I’m a longtime Rudy guy. In 1989, I remember staying up late on Election Night watching his losing battle with David Dinkins, and cheering four years later when he put New York back on the road to recovery. Even before 9/11, he was a fighter who brought his city back from the brink, and he wasn’t embarrassed to publicly shame the corrupt and depraved New York left. I remain convinced that had he brought a little of that pugnacity and grit to this campaign, he would have won Florida and the nomination. He didn’t wind up running a great race, but Rudy Giuliani is a great American, and I continue to believe he would have made a great President.

With Mayor Giuliani now all but out of the race, I have no qualms about supporting his fellow chief executive Mitt Romney for the Republican nomination.

Despite the outcome in Florida, Republicans across the nation should spend the next week thinking long and hard about the demoralizing prospect of a McCain nomination.

There has been a fair amount of discussion of flip-flopping in this race. Well, McCain has changed a few of his positions too. He changed away from conservatism. In the 1980s and early 1990s, he was a solidly credentialed member of the Reagan-Goldwater coalition who was right in line with the people of Arizona. In the late 1990s, when he saw that he could get better press for his dark horse Presidential aspirations as a “maverick,” he changed.
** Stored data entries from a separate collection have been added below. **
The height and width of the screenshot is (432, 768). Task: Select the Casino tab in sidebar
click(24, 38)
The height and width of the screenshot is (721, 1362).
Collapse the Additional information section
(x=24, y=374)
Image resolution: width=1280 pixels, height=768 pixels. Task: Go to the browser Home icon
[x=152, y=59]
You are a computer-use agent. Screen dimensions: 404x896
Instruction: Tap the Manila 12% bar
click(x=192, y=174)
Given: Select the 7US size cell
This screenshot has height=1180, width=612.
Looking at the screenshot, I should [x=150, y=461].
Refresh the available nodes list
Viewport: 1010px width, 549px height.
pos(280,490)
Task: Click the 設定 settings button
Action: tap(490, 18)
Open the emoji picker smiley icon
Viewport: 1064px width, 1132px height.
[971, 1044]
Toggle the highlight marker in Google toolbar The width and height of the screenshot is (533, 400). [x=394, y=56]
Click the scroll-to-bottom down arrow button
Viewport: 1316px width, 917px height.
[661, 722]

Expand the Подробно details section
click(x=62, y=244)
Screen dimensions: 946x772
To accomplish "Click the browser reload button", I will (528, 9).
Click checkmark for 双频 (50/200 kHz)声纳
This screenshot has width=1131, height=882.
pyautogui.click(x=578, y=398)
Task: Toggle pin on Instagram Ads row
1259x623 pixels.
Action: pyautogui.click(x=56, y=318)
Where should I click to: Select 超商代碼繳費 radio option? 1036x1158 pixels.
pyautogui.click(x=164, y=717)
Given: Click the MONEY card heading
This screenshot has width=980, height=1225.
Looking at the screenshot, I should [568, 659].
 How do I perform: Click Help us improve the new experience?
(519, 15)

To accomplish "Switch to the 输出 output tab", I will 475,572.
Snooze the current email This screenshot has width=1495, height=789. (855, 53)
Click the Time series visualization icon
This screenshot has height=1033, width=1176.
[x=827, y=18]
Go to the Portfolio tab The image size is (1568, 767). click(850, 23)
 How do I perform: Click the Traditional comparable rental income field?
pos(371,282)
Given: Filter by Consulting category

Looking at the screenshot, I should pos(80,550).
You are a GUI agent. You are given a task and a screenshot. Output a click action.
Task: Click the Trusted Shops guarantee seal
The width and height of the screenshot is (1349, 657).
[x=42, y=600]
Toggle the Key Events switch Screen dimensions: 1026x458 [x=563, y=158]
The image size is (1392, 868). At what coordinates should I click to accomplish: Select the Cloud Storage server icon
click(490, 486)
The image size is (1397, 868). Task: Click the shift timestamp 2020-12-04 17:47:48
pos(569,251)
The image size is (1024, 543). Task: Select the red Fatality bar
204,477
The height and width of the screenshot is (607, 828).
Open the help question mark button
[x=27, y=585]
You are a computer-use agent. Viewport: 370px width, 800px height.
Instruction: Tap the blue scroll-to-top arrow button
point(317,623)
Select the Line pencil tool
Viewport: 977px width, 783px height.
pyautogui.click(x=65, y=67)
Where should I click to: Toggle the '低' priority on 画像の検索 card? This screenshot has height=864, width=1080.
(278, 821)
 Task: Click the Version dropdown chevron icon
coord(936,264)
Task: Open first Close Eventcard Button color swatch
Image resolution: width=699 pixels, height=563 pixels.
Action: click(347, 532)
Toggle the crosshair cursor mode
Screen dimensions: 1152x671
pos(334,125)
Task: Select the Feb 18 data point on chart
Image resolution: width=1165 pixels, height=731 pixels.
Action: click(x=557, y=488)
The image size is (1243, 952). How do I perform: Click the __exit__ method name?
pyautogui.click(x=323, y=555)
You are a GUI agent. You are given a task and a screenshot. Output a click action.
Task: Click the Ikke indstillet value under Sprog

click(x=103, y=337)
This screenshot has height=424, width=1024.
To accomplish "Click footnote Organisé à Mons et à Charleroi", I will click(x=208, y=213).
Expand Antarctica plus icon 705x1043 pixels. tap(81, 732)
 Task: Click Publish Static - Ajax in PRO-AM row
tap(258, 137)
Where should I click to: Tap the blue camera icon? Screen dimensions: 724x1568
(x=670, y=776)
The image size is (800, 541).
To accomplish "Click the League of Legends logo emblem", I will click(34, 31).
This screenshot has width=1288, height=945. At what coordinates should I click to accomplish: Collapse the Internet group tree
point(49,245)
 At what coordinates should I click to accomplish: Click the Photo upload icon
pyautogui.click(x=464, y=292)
McCain could fairly point out that he stood on “principle.” But it is equally fair to point out that those principles aren’t ours.

Over the summer, a few us — including McCainiacs Soren Dayton and Patrick Hynes — had a lively discussion about the future of the conservative movement. I believed then, and still do, that we desperately need to change. The fractures in the party this primary season — with fiscal cons taking out a hit on the social con standardbearer (who never had a chance to win the nomination), and Huck’s Army refusing to join with the most viable conservative alternative left after all hope was lost — shows just how badly we need to reunify the movement.

While the answers will be different than those of a generation ago, the attitude needs to be the same: that we are reclaiming the Party for long-lost principles with strength and assertiveness, not retreating and simply becoming more like the left. McCain represents the later kind of change.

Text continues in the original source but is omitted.